[Date Prev][Date Next] [Chronological] [Thread] [Top]

Re: Corrupt LDAP DB ...



Greetings ...

	Thanks for you words of support ...

Robert Larson wrote:
	For quite some time, we seem to be getting corrupt LDAP DB.  LDAP just
stops working and we can't restarted.  Have done slap slapindex -v -c,
but that just hangs.

I have experienced this problem before. It was an ldap server I had running in UML (UserModeLinux) under Gentoo. The problem was not related to openldap at all though. I believe it was with the UML server. A crash would result in corrupt database files that were inaccessible in the way that you describe.
If the server crash, like hangs or power failure, then I would say yes to corrupt LDAP DB, but this is happening for no reason.

	So, currently, we restart all the LDAP servers in readonly mode, dump
the DB and restart LDAP in normal mode.  If a server falls overs, we
rsync a readonly DB over the broke LDAP and start working again.

My hack was to create a cron job that would backup the ldap database nightly, then I wrote a small script to rm -r /var/lib/openldap-data, slapadd <backup file>, chown ldap -R /var/lib/openldap-data, /etc/init.d/slapd start... This was not a production server, so I could get away with not putting effort into it.
Well, wrote a few complex scripts for bash scripts, which check a few things and then restarts LDAP in readonly mode, then do a slapcat back, slapindex and chown ldap:ldap, chmod 600 and restart in normal mode.

With three other servers as slave, this works enough for us not too lose any uptime or LDAP data.

My point isn't necessarily that you are not alone, but rather, the issue in my case seemed to be resultant of the server itself crashing or causing problems, not openldap.
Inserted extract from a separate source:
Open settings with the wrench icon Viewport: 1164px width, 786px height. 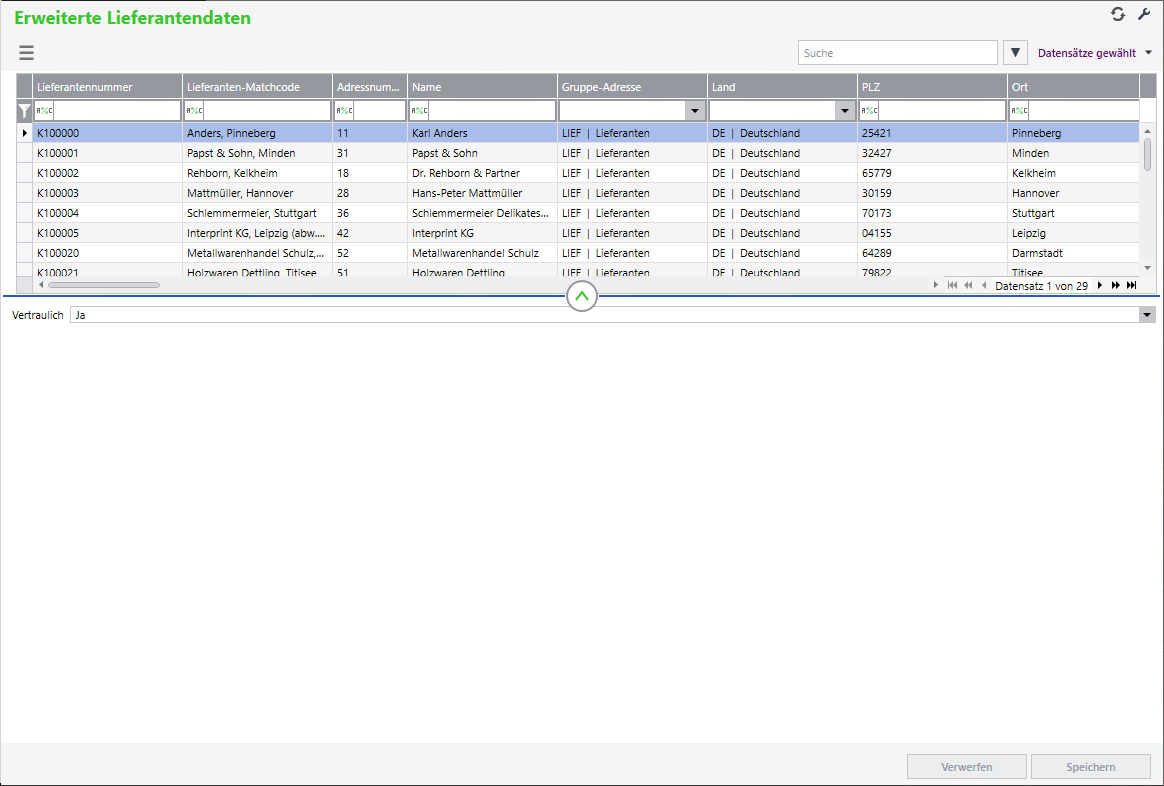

Perhaps these servers share similar problems external to openldap, and the result is corrupting your databases.
Well, I have had this on my AMD system from AMD Athlon 32bit system to my current servers of AMD 64bit system, ranging in motherboards and memory ... And from FC2 to FC4, from OpenLDAP 2.2.13 up to 2.2.29, so I just have not be able to put my find on the problem.

Maybe I'm just the unlucky one ... Or my options or the way pam, nss and/or Samba is just bug nobody else has run into, but I don't think so ... So, I'm left in the dark thinking, let's go play some Frozen-Bubble ... ;-)

	Anyway, thanks and hope somebody might understand my plight.

Mailed
Lee